What the Golen/Ramsey study shows should not be controversial. The results should be reassuring- evidence that formula feeding does not condemn a child to a life of obesity, poor health, and lackluster intelligence; proof that whether a woman chooses, or is capable of, feeding a baby from her breast is not what defines her as a mother.

Imagine, for a minute, if we didn’t compare breast and bottle, but rather celebrated BOTH as valid, safe, healthy options for mothers and babies. Accepting that formula has legitimacy – that there is a reason it was invented (out of a need and a desire for a safe breastmilk substitute), and a reason why a woman may decide that a substitute is preferable – should not threaten those of us who celebrate breastfeeding. Yes, we should continue to rage against predatory formula marketing, especially in the developing world. Yes, we should speak up and speak out when companies (hello, Delta) retreat to 1953 when they express their breastfeeding policies. (For that matter, we shouldn’t need breastfeeding policies – if children are allowed, breastfeeding should be allowed. End of story.) Yes, we should ensure that women are entitled to adequate pumping breaks, and given solid breastfeeding assistance, and are supported by solid research regarding medications and breastmilk and best practices from pediatric professionals. But none of that means formula has to be Public Enemy No. 1. None of that means parents who formula feed should be left floundering due to an embarrassing lack of support and education. And for the love of god, none of that means we should be smugly celebrating when formula fed babies are shown to fare poorly, or gleefully rejoicing when and if the opposite occurs.
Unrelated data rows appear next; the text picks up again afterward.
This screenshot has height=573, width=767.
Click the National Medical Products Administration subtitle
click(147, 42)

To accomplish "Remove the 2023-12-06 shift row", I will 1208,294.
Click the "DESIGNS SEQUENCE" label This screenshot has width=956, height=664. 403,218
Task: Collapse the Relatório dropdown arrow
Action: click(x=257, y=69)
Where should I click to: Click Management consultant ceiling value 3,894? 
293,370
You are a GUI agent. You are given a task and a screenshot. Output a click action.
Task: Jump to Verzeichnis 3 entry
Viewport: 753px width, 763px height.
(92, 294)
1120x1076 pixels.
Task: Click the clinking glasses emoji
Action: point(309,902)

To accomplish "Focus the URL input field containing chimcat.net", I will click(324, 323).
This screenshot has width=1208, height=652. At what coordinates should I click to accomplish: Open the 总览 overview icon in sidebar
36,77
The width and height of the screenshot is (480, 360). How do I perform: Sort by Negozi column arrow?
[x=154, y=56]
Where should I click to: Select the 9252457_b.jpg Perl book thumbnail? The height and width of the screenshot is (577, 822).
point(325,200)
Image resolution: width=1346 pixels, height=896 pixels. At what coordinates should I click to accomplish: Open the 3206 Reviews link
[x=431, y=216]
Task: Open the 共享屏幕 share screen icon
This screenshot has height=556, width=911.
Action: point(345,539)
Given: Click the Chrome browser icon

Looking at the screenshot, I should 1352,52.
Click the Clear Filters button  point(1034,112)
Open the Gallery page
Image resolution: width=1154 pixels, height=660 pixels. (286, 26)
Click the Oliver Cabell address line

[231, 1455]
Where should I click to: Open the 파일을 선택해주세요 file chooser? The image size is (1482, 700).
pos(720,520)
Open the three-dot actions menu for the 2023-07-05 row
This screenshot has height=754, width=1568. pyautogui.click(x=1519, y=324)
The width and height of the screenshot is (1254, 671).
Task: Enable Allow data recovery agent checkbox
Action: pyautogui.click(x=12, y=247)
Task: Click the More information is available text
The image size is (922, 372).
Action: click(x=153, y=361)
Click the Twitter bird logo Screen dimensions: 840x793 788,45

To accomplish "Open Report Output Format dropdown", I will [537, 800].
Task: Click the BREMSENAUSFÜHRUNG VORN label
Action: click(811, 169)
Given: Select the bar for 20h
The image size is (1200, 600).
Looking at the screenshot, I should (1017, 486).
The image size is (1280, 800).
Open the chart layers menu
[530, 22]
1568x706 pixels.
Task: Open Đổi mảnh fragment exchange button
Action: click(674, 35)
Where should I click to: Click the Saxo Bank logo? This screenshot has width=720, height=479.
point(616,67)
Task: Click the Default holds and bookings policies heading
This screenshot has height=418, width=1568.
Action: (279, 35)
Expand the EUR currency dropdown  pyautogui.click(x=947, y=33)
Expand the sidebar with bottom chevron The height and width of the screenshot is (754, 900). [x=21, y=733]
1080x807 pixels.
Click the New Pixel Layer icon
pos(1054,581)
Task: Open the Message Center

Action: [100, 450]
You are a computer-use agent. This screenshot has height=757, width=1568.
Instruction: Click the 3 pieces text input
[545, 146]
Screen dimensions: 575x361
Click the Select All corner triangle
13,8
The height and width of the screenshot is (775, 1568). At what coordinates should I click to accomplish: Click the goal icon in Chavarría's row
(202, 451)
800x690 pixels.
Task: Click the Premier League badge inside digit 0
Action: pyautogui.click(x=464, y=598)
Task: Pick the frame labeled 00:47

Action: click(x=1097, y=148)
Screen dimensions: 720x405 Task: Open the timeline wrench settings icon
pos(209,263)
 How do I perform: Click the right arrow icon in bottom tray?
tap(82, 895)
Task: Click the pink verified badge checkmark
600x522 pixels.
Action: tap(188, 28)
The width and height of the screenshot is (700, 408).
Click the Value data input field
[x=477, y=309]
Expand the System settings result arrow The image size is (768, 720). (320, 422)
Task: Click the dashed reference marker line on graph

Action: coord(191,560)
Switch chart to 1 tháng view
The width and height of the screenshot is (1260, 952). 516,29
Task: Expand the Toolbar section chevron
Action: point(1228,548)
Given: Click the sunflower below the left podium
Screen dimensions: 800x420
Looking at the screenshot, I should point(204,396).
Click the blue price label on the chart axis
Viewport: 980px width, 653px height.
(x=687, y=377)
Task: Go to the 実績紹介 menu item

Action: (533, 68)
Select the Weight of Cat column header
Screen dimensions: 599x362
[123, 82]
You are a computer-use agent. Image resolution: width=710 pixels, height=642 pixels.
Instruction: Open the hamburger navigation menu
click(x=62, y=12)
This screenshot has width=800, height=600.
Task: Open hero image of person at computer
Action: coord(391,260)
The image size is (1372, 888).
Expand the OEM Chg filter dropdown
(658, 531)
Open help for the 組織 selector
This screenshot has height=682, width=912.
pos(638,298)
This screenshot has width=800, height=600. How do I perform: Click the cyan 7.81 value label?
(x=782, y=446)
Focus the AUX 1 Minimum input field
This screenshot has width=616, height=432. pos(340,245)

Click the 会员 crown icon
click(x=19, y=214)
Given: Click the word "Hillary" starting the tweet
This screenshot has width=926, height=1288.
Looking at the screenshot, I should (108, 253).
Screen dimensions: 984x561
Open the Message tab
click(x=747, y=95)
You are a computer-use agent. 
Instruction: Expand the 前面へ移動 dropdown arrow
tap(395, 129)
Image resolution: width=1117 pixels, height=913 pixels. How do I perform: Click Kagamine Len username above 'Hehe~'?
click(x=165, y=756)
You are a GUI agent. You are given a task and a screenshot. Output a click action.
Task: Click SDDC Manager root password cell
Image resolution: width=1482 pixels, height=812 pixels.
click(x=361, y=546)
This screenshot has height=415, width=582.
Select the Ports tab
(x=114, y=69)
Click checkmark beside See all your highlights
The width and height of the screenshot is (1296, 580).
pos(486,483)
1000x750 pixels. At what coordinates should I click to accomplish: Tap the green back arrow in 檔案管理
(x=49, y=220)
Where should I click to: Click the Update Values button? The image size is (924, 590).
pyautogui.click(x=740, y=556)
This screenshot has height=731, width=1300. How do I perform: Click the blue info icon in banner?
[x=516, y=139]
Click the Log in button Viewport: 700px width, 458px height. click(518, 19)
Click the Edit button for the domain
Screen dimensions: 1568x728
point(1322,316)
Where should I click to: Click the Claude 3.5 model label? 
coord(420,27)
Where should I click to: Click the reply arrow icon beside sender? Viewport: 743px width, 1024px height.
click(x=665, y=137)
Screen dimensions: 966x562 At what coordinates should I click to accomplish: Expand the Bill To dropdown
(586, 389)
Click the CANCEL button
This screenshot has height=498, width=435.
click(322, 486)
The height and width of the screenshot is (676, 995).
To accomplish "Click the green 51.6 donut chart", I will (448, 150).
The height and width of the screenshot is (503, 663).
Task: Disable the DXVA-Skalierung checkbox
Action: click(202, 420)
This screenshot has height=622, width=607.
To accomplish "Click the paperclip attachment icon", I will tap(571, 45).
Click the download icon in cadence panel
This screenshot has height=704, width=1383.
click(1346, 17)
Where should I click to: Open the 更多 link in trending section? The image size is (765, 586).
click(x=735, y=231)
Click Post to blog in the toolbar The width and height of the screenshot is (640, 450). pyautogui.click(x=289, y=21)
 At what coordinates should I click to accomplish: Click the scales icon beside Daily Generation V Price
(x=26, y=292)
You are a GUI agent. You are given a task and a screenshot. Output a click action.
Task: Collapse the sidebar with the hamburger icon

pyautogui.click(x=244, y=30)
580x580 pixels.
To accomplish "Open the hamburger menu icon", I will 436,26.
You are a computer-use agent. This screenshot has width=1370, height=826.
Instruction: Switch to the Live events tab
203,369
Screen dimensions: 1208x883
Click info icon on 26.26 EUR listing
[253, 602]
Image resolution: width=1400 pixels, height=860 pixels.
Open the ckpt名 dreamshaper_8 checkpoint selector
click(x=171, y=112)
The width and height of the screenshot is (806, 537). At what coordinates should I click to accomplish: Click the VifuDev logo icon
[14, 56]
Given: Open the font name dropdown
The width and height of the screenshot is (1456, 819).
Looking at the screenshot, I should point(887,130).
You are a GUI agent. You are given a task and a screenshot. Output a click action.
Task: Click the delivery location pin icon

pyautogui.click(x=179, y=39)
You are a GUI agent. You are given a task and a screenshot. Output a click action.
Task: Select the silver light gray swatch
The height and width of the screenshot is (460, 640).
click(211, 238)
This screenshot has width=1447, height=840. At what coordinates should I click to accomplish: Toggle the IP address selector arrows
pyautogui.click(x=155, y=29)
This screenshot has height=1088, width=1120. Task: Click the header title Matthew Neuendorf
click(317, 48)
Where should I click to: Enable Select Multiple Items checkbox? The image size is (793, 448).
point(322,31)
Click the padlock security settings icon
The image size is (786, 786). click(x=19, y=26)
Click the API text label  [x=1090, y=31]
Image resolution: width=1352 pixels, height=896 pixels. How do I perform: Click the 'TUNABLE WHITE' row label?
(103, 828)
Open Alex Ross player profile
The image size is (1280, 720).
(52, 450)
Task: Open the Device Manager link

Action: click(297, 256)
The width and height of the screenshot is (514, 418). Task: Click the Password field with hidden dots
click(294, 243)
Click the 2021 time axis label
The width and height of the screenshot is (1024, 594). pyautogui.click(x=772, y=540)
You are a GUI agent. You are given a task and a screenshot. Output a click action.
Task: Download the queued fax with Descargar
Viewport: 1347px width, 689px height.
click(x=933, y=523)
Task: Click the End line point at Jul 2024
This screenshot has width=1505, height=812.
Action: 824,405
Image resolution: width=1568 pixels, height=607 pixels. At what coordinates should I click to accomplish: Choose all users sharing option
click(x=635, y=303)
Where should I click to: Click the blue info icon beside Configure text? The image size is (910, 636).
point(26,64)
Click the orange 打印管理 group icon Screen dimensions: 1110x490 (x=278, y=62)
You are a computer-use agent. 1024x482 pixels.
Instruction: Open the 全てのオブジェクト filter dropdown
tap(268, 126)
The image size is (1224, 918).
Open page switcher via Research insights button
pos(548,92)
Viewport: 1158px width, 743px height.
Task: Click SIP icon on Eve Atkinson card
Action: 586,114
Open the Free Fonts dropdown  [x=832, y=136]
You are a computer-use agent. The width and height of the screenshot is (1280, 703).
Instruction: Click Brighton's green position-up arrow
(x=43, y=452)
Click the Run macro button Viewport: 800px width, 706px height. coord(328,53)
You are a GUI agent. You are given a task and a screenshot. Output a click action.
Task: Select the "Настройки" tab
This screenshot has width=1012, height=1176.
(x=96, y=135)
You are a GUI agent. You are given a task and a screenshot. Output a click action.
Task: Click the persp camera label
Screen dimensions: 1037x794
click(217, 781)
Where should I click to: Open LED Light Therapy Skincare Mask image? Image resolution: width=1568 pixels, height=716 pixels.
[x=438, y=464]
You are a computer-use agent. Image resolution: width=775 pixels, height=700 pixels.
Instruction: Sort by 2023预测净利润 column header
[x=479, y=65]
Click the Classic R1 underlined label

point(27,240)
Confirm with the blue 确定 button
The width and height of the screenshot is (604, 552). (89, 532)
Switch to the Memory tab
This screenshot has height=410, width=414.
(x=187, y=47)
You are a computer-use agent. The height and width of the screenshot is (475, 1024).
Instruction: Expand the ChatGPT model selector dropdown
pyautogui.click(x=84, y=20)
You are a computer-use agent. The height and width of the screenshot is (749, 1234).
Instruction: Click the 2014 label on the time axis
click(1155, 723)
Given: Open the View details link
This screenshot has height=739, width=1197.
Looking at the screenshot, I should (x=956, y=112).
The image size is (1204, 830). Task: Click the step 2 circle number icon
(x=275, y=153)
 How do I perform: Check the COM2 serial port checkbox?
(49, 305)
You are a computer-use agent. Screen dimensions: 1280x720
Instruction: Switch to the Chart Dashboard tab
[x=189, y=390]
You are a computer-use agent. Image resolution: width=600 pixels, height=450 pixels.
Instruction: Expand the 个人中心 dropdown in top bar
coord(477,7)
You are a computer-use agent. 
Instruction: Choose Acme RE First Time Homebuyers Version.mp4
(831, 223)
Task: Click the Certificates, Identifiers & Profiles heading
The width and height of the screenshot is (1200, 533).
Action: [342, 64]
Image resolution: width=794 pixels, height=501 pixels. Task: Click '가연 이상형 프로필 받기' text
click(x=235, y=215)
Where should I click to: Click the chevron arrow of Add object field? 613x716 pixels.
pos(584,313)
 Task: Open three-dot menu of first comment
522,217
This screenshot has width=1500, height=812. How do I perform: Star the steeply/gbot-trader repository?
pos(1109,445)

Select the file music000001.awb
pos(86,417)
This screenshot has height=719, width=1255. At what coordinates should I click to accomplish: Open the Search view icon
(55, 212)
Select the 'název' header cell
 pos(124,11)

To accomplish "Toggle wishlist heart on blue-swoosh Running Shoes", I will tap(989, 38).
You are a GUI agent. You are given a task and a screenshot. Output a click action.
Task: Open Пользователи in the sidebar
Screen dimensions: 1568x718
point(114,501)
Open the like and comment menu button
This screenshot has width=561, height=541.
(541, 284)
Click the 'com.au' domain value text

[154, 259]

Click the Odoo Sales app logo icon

This is one study, with its own set of limitations and biases, like any other study in the modern canon of infant feeding research. But it’s a good study, artfully designed, and one that raises some extremely important questions about how the emphasis on feeding babies might be distracting us from the real work of supporting better maternal and childhood outcomes. Because speaking of retreating to 1953, it’s awfully easy to shove the responsibility for future generations onto women’s chests, rather than addressing true social inequities that can impact children’s lives. Maybe if we stopped wasting energy trying to prove how evil formula is, and just accepted it as part of life – not a slap in the face to our mammary glands, or an excuse for idiots to treat nursing mothers as horribly as they do now – we would have more energy to understand and destroy these inequities.

Or, you know, we could do what we always do and spend time looking for vague connections to the formula industry to discredit the study authors. Because that’s a really great way of helping families thrive.